Record set:

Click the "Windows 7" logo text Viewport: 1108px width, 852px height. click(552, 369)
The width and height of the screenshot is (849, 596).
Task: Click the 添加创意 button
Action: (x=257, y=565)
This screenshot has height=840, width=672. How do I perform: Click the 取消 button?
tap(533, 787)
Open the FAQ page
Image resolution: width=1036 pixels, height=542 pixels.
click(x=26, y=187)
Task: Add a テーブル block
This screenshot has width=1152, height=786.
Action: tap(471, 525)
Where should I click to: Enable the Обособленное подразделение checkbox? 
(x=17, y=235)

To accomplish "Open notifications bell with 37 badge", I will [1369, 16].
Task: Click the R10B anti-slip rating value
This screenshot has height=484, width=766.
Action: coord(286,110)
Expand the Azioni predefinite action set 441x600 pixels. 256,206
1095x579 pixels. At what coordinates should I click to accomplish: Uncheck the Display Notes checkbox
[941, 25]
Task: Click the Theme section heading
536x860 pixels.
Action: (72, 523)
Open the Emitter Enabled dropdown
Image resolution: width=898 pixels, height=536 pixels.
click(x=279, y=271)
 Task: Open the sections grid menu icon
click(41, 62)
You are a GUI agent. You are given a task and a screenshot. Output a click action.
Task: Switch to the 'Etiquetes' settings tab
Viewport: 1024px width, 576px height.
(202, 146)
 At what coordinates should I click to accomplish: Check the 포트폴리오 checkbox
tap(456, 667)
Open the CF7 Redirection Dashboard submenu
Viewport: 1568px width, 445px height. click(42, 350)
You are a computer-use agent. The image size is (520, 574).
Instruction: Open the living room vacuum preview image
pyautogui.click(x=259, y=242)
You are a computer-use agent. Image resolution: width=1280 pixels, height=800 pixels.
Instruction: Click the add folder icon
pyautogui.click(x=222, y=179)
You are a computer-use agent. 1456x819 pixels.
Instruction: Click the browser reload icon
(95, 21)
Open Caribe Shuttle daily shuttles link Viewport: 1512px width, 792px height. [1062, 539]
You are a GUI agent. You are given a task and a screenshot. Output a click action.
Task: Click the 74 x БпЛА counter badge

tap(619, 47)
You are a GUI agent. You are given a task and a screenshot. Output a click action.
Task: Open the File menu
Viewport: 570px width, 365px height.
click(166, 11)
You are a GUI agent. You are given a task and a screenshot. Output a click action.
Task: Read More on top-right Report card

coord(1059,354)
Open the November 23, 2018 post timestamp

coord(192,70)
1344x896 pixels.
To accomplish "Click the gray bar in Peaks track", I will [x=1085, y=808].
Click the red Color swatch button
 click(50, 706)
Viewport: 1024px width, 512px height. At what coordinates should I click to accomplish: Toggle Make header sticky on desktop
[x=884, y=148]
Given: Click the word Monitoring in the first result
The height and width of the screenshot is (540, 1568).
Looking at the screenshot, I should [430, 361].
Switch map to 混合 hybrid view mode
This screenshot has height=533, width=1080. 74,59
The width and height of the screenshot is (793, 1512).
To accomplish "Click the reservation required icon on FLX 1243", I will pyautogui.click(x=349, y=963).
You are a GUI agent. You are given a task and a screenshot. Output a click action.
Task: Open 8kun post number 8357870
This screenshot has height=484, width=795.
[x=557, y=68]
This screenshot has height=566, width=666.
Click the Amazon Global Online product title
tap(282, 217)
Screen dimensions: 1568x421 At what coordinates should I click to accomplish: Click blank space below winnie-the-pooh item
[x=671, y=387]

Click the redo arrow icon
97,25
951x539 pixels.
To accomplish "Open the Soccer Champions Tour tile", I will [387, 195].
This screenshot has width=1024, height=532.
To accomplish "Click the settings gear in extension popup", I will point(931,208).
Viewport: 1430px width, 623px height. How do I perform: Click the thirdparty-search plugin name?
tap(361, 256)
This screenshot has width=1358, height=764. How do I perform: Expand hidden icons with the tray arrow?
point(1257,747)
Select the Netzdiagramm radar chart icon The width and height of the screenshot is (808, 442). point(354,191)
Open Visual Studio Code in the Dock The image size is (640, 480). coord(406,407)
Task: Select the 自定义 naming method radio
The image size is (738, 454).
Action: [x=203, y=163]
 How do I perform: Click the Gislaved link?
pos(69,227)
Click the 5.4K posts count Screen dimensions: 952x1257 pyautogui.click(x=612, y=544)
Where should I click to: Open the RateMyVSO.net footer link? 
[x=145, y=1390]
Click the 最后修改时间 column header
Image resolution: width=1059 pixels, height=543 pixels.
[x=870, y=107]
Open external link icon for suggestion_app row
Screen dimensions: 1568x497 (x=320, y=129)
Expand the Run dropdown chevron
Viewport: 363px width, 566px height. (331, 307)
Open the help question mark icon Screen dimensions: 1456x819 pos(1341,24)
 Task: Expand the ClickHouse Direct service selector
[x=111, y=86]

Exercise requirements:
Rewrite all of the lines, swapping "browser reload icon" for "page refresh button" and leaving everything else as it is.

Finished exercise:
Click the "Windows 7" logo text Viewport: 1108px width, 852px height. click(552, 369)
The width and height of the screenshot is (849, 596).
Task: Click the 添加创意 button
Action: (x=257, y=565)
This screenshot has height=840, width=672. How do I perform: Click the 取消 button?
tap(533, 787)
Open the FAQ page
Image resolution: width=1036 pixels, height=542 pixels.
click(x=26, y=187)
Task: Add a テーブル block
This screenshot has width=1152, height=786.
Action: tap(471, 525)
Where should I click to: Enable the Обособленное подразделение checkbox? 
(x=17, y=235)

To accomplish "Open notifications bell with 37 badge", I will [1369, 16].
Task: Click the R10B anti-slip rating value
This screenshot has height=484, width=766.
Action: coord(286,110)
Expand the Azioni predefinite action set 441x600 pixels. 256,206
1095x579 pixels. At what coordinates should I click to accomplish: Uncheck the Display Notes checkbox
[941, 25]
Task: Click the Theme section heading
536x860 pixels.
Action: (72, 523)
Open the Emitter Enabled dropdown
Image resolution: width=898 pixels, height=536 pixels.
click(x=279, y=271)
 Task: Open the sections grid menu icon
click(41, 62)
You are a GUI agent. You are given a task and a screenshot. Output a click action.
Task: Switch to the 'Etiquetes' settings tab
Viewport: 1024px width, 576px height.
(202, 146)
 At what coordinates should I click to accomplish: Check the 포트폴리오 checkbox
tap(456, 667)
Open the CF7 Redirection Dashboard submenu
Viewport: 1568px width, 445px height. click(42, 350)
You are a computer-use agent. The image size is (520, 574).
Instruction: Open the living room vacuum preview image
pyautogui.click(x=259, y=242)
You are a computer-use agent. Image resolution: width=1280 pixels, height=800 pixels.
Instruction: Click the add folder icon
pyautogui.click(x=222, y=179)
You are a computer-use agent. 1456x819 pixels.
Instruction: Click the page refresh button
(95, 21)
Open Caribe Shuttle daily shuttles link Viewport: 1512px width, 792px height. [1062, 539]
You are a GUI agent. You are given a task and a screenshot. Output a click action.
Task: Click the 74 x БпЛА counter badge

tap(619, 47)
You are a GUI agent. You are given a task and a screenshot. Output a click action.
Task: Open the File menu
Viewport: 570px width, 365px height.
click(166, 11)
You are a GUI agent. You are given a task and a screenshot. Output a click action.
Task: Read More on top-right Report card

coord(1059,354)
Open the November 23, 2018 post timestamp

coord(192,70)
1344x896 pixels.
To accomplish "Click the gray bar in Peaks track", I will [x=1085, y=808].
Click the red Color swatch button
 click(50, 706)
Viewport: 1024px width, 512px height. At what coordinates should I click to accomplish: Toggle Make header sticky on desktop
[x=884, y=148]
Given: Click the word Monitoring in the first result
The height and width of the screenshot is (540, 1568).
Looking at the screenshot, I should [430, 361].
Switch map to 混合 hybrid view mode
This screenshot has height=533, width=1080. 74,59
The width and height of the screenshot is (793, 1512).
To accomplish "Click the reservation required icon on FLX 1243", I will pyautogui.click(x=349, y=963).
You are a GUI agent. You are given a task and a screenshot. Output a click action.
Task: Open 8kun post number 8357870
This screenshot has height=484, width=795.
[x=557, y=68]
This screenshot has height=566, width=666.
Click the Amazon Global Online product title
tap(282, 217)
Screen dimensions: 1568x421 At what coordinates should I click to accomplish: Click blank space below winnie-the-pooh item
[x=671, y=387]

Click the redo arrow icon
97,25
951x539 pixels.
To accomplish "Open the Soccer Champions Tour tile", I will [387, 195].
This screenshot has width=1024, height=532.
To accomplish "Click the settings gear in extension popup", I will point(931,208).
Viewport: 1430px width, 623px height. How do I perform: Click the thirdparty-search plugin name?
tap(361, 256)
This screenshot has width=1358, height=764. How do I perform: Expand hidden icons with the tray arrow?
point(1257,747)
Select the Netzdiagramm radar chart icon The width and height of the screenshot is (808, 442). point(354,191)
Open Visual Studio Code in the Dock The image size is (640, 480). coord(406,407)
Task: Select the 自定义 naming method radio
The image size is (738, 454).
Action: [x=203, y=163]
 How do I perform: Click the Gislaved link?
pos(69,227)
Click the 5.4K posts count Screen dimensions: 952x1257 pyautogui.click(x=612, y=544)
Where should I click to: Open the RateMyVSO.net footer link? 
[x=145, y=1390]
Click the 最后修改时间 column header
Image resolution: width=1059 pixels, height=543 pixels.
[x=870, y=107]
Open external link icon for suggestion_app row
Screen dimensions: 1568x497 (x=320, y=129)
Expand the Run dropdown chevron
Viewport: 363px width, 566px height. (331, 307)
Open the help question mark icon Screen dimensions: 1456x819 pos(1341,24)
 Task: Expand the ClickHouse Direct service selector
[x=111, y=86]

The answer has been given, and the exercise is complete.